Question of the week: What is the emotional glue that helps single parents stay connected to the kids?



“I’ve heard you speak at children’s ministry conferences about rituals and the child of divorce. What I want to know is why rituals are so important for the child of divorce.”

Almost all children are ritual-makers. They automatically create rituals when they say hello or goodbye and in many other situations. Rituals help children connect with the people in their lives, whether parents, grandparents, friends, teachers, or other important people. You might say rituals are points of connection for children. They help children bond with the important people in their lives.

Dr. Becky Bailey says that rituals are the emotional glue that holds relationships together. Many children’s relationships become strained or even nonexistent during the divorce, so they need to be able to develop new points of connections. They need to connect. And they need to connect often.

Let me explain. Imagine when the dad leaves for work every morning, he gives his son a fist bump. The son begins to rely on that fist bump as his point of connection with the dad each morning. If the dad forgets or is rushed and tries to get out the door without giving the fist bump, that little boy will jump up from the breakfast table and run after the dad to get his fist bump. The child’s day begins with that one ritual from the dad, and it’s so important the child may knock a chair over rushing to get to the door before the dad leaves.

When parents divorce, children lose important connections with those around them (or at least with the parent who moves out of the family home). If the dad moves out, the fist bump and similar connecting points leave with the dad. This leaves a hole in the child’s routines and his little heart.

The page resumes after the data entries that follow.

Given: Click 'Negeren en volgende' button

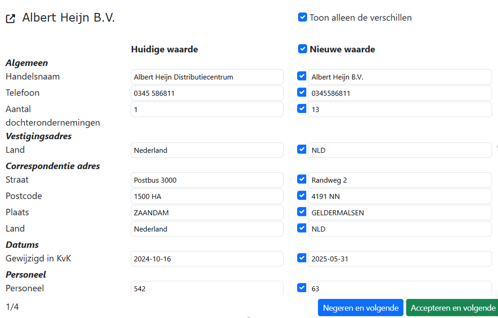Looking at the screenshot, I should [360, 308].
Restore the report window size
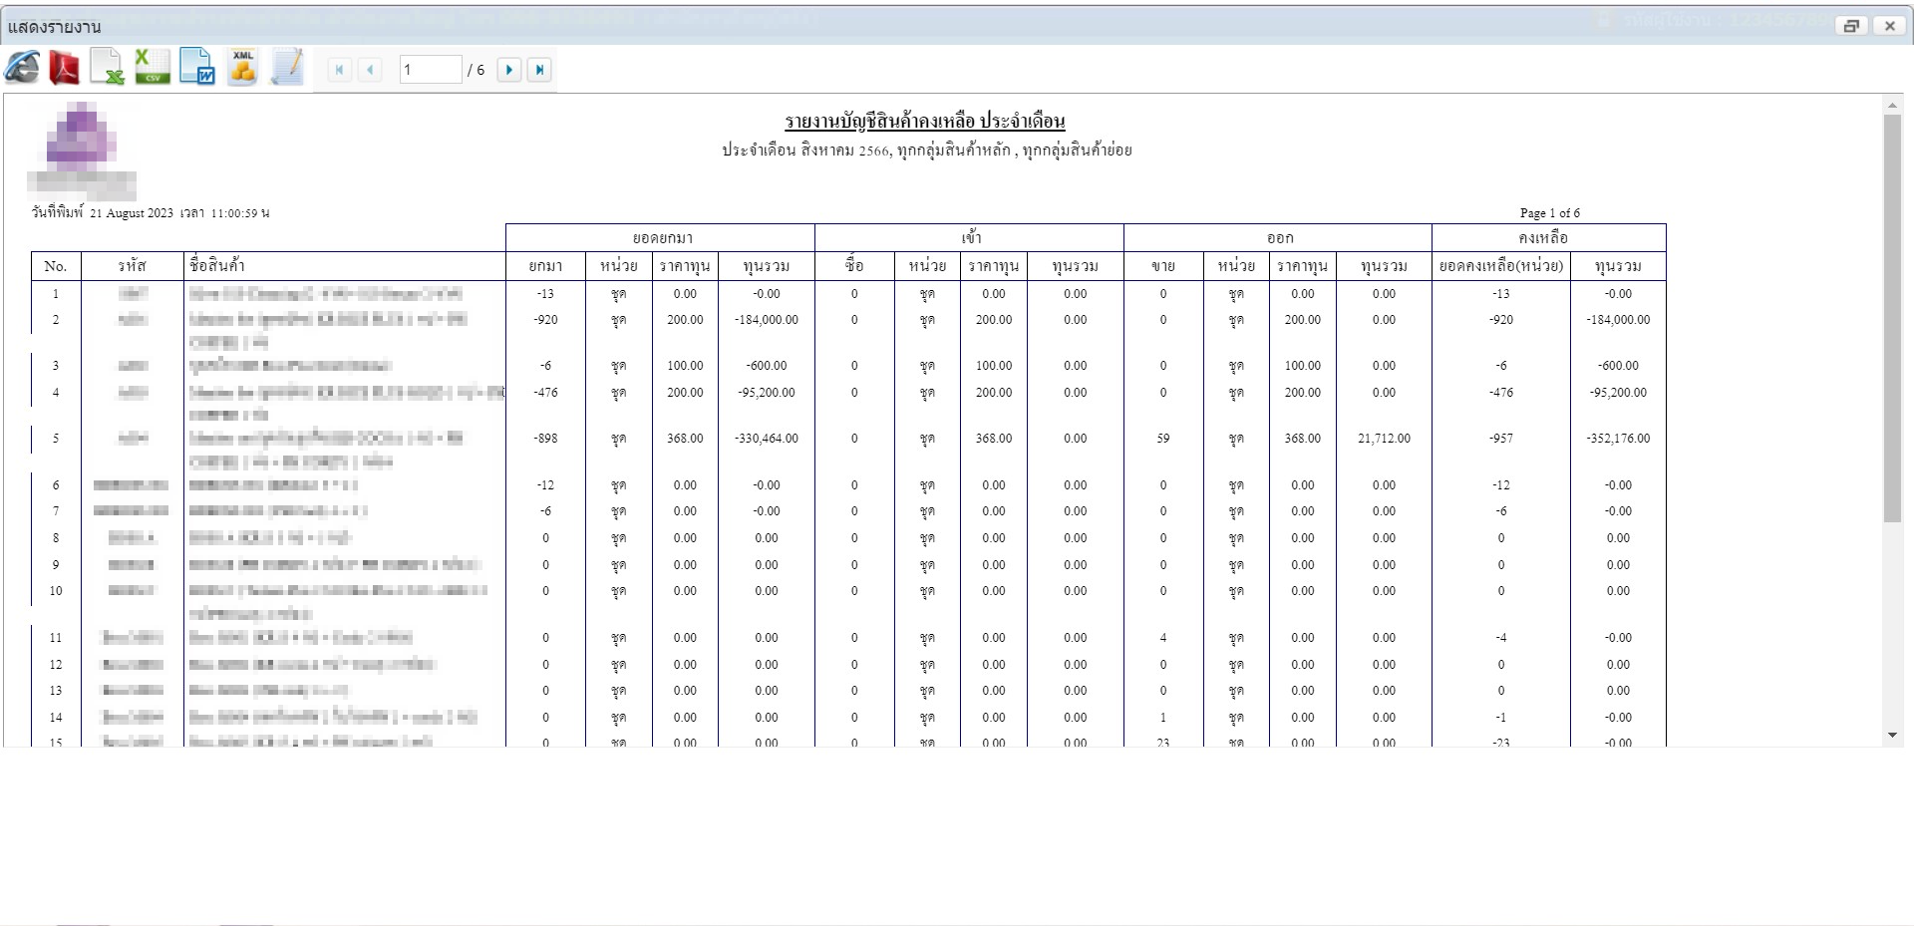Screen dimensions: 1914x926 1851,26
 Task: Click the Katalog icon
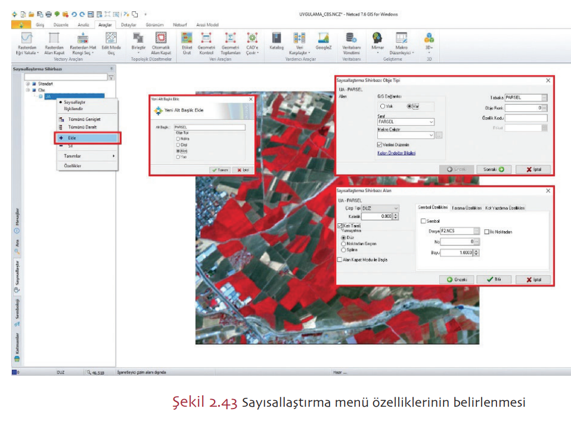point(277,39)
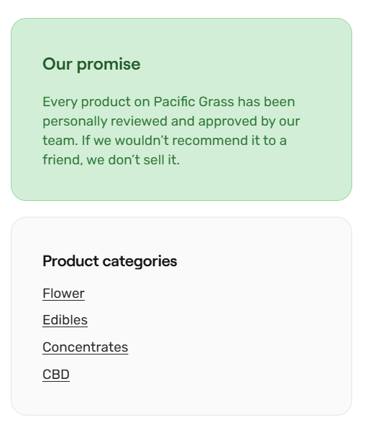Open the Flower category link
This screenshot has width=368, height=427.
(x=63, y=294)
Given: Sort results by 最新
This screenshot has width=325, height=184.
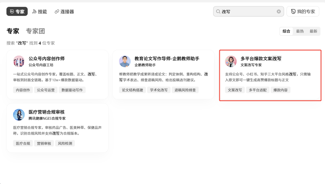Looking at the screenshot, I should pyautogui.click(x=313, y=31).

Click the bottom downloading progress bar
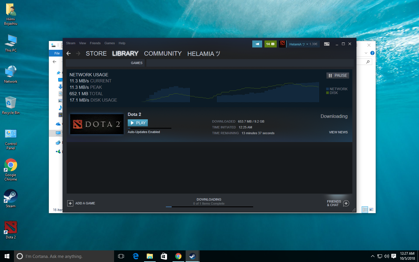[209, 207]
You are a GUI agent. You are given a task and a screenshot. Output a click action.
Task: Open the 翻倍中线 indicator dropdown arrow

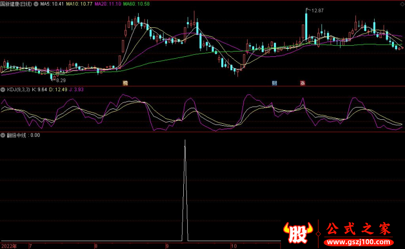coord(3,135)
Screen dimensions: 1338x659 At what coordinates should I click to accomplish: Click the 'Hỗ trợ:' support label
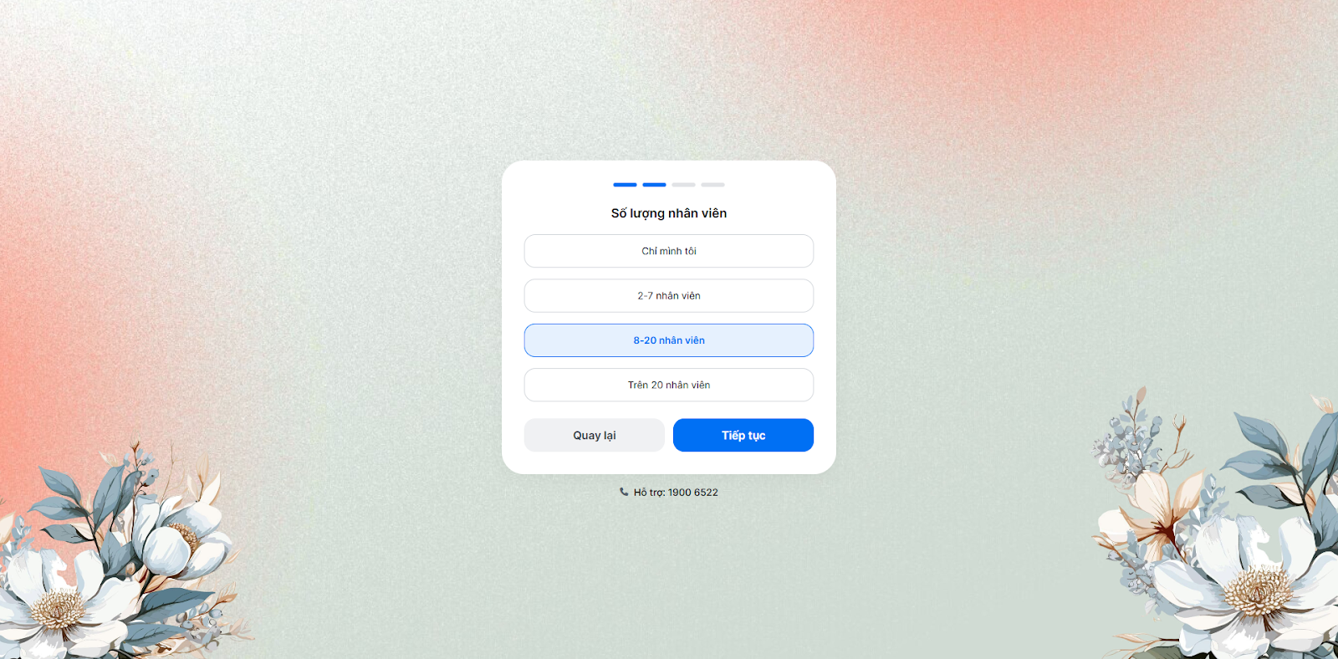pyautogui.click(x=649, y=493)
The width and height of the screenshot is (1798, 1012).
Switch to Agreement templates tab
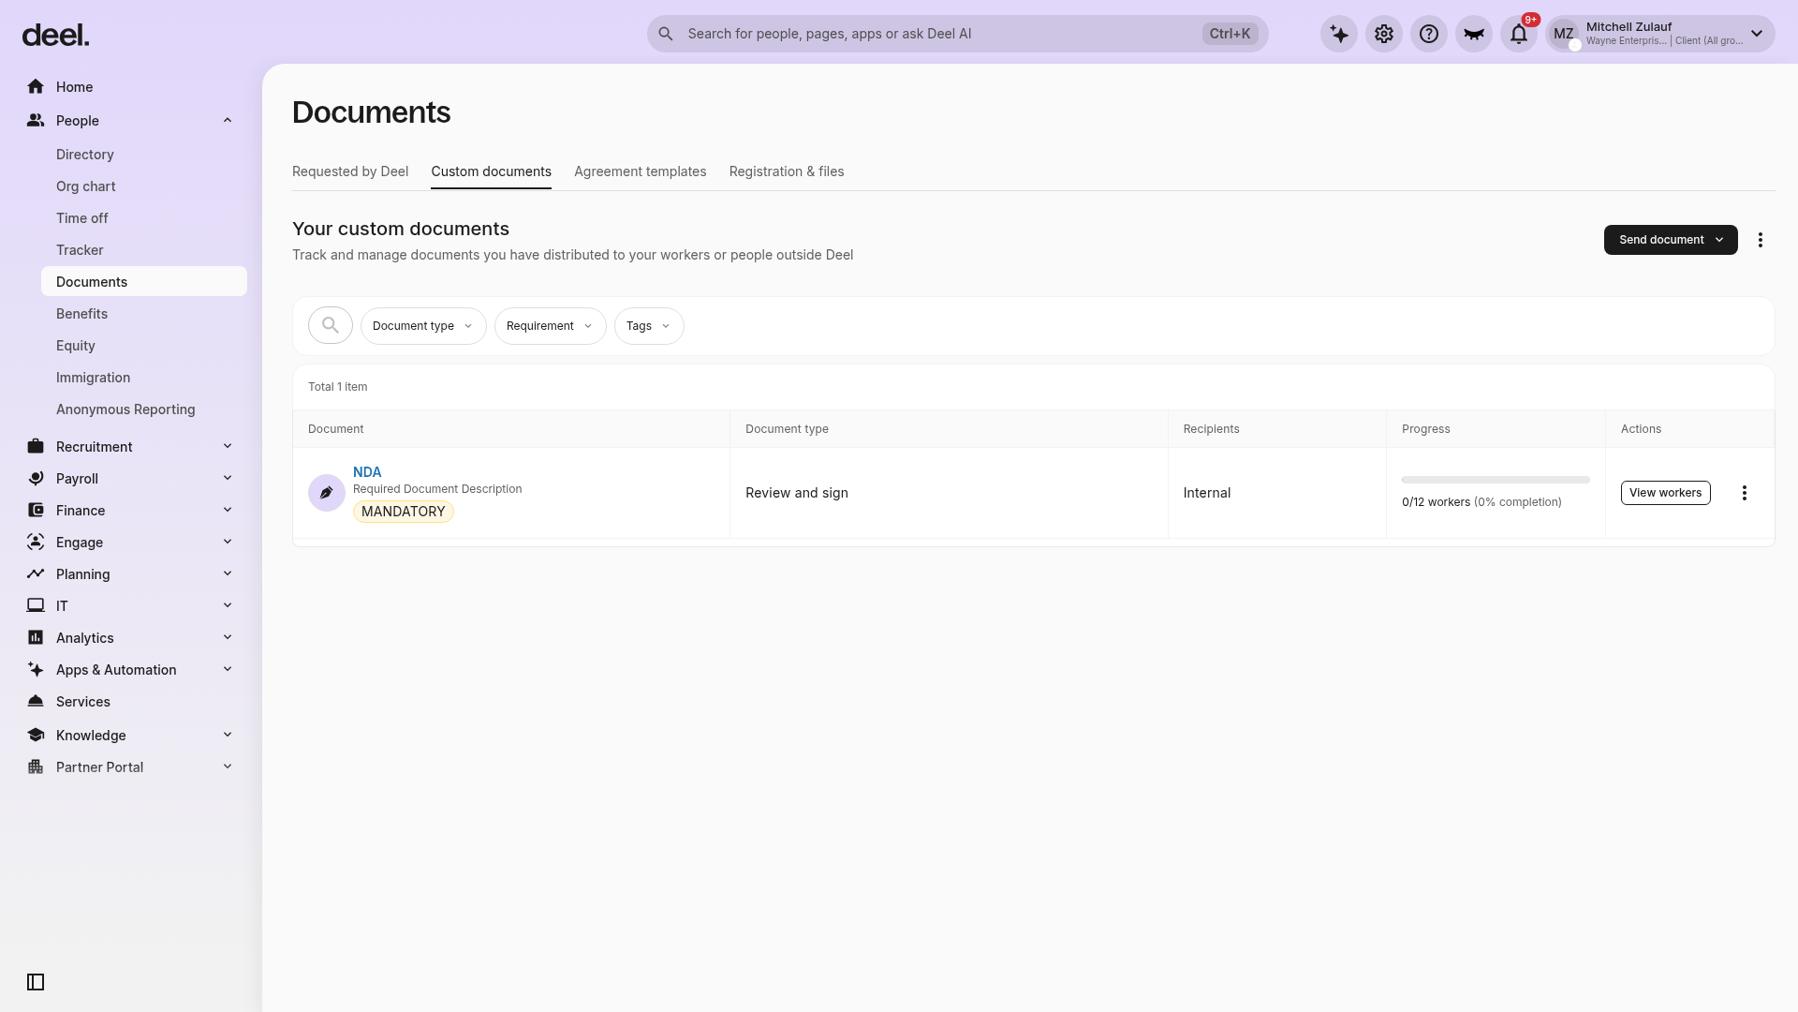coord(641,171)
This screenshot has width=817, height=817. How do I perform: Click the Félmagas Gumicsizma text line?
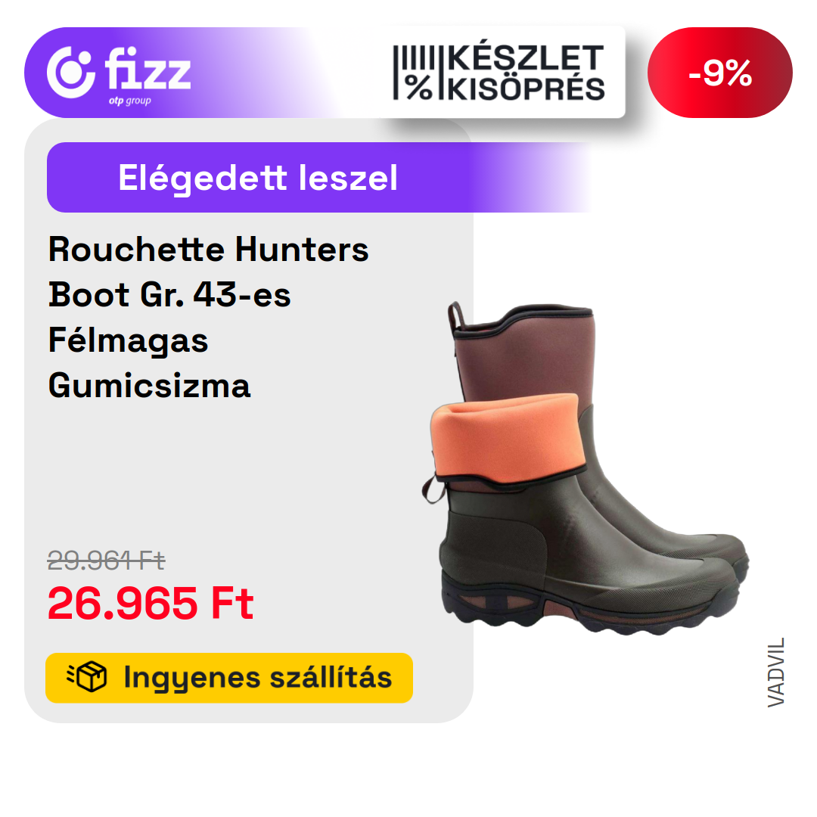(x=150, y=362)
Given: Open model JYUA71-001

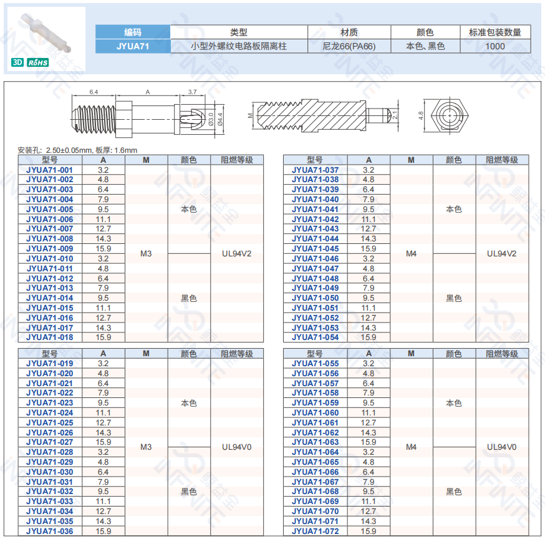Looking at the screenshot, I should tap(49, 170).
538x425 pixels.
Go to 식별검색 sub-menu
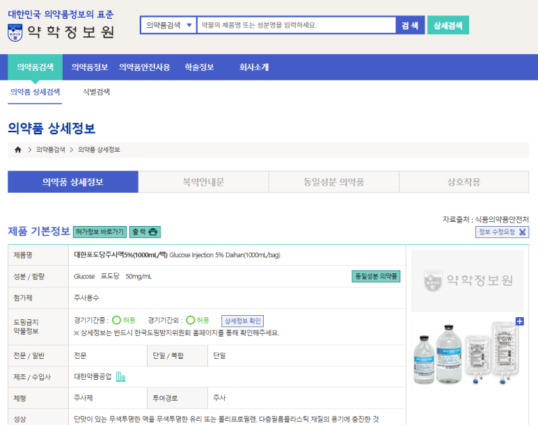coord(96,92)
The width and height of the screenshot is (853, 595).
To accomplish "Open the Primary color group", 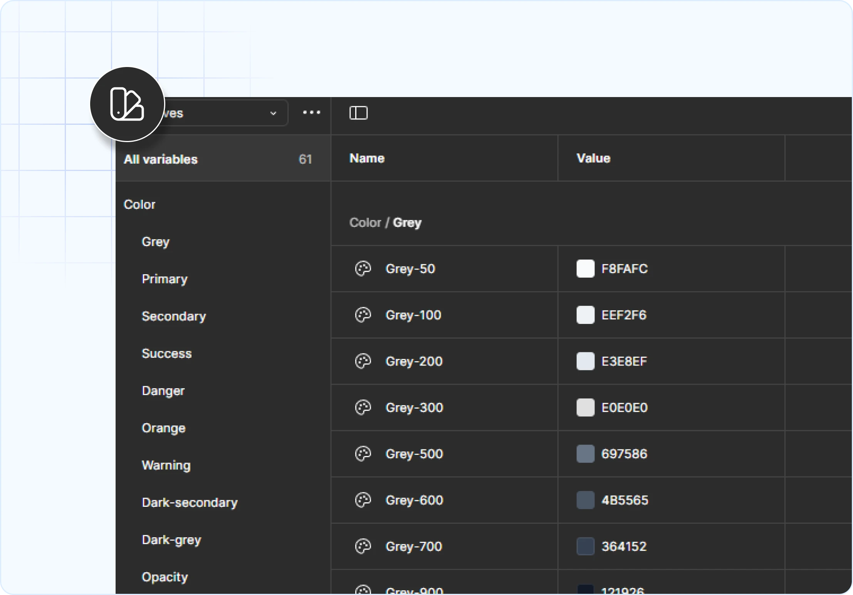I will pos(165,279).
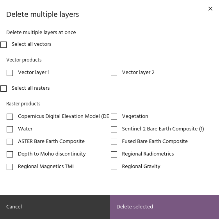Tick the Vector layer 1 checkbox
This screenshot has height=219, width=219.
[x=10, y=73]
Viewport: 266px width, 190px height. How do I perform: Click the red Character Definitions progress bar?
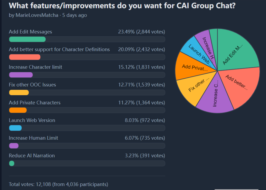pyautogui.click(x=25, y=57)
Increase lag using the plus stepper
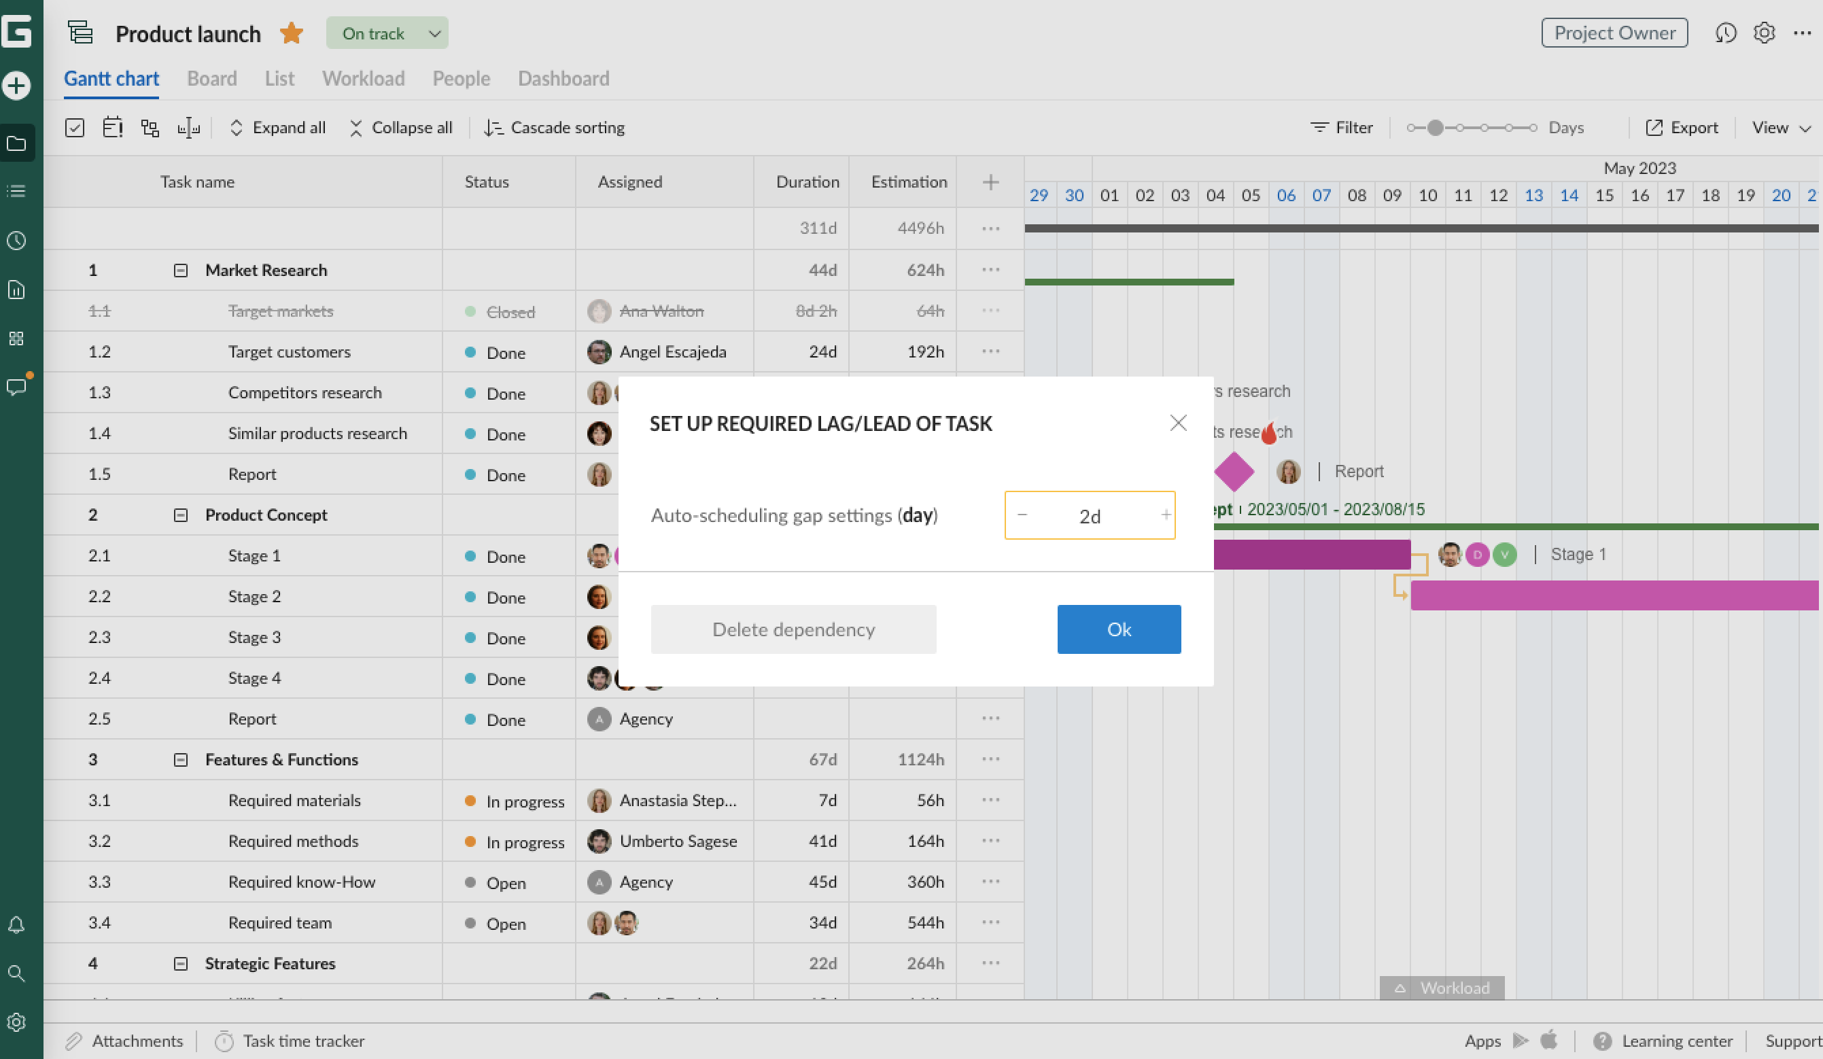1823x1059 pixels. [x=1165, y=515]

Divorce brings many changes to the child

  • The child loses the two-parent home.
  • The child loses access to both parents under the same roof.
  • Some children feel a loss of self-esteem.
  • Many lose their sense of well being.
  • Some may lose a lifestyle.
  • The loss of rituals they have created to connect and build relationships with those they love disappear.

With the high divorce rate, our families have only gotten weaker. Although we may not be able to reduce the divorce rate immediately, we can assist children and go to battle for them in this world of confusion. We can make children stronger by connecting with them, strengthening the emotional glue that holds relationships together.

One way to connect with children is through rituals at church. Rituals are not routines, and they are not traditions. It might help to know exactly what rituals are.

The following information is adapted from the book Rituals for Our Times by Evan Imber-Black, PhD, and Janine Roberts, EdD:

What are rituals?

  • Like we’ve said, rituals are points of connections.
  • Rituals usually involve the performance of actions or procedures in a set, ordered, and even ceremonial way.
  • They are social interactions that are repeated, coordinated and significant.
  • Rituals can be daily interactions, or they can be once a year, but they’re repeated.
  • Rituals are coordinated. You know what’s expected of you and when to show up for it.
  • Rituals offer opportunities to make meaning from the familiar and the mysterious at the same time. Examples include symbols and actions such as blowing out candles on a birthday cake and exchanging rings and saying vows at weddings. Many parts of rituals in our society are well known to all of us; birthday cake is a good example.
  • These points of familiarity provide us with anchors or foundations and help us transition into upcoming, unfamiliar events, such as getting a year older and becoming a married person.
  • Rituals give us opportunities to stop and reflect on life transitions. They allow us to use the familiar habits developed, such as blowing out the candles, while at the same time, they allow us to mix in the intrigue of the mysterious, such as making a wish and wondering if it will come true.

Basically the answer to “why rituals are important to the child of divorce” is

  • Rituals allow the child to bond.
  • Rituals allow the child to connect on a deep level.
  • Rituals allow the relationship to become intimate and special.
  • Rituals soothe the lower levels of the brain (Dr. Bailey).
  • Rituals allow the child to matter to the parent.

Tell us why you think rituals for children of divorce are important.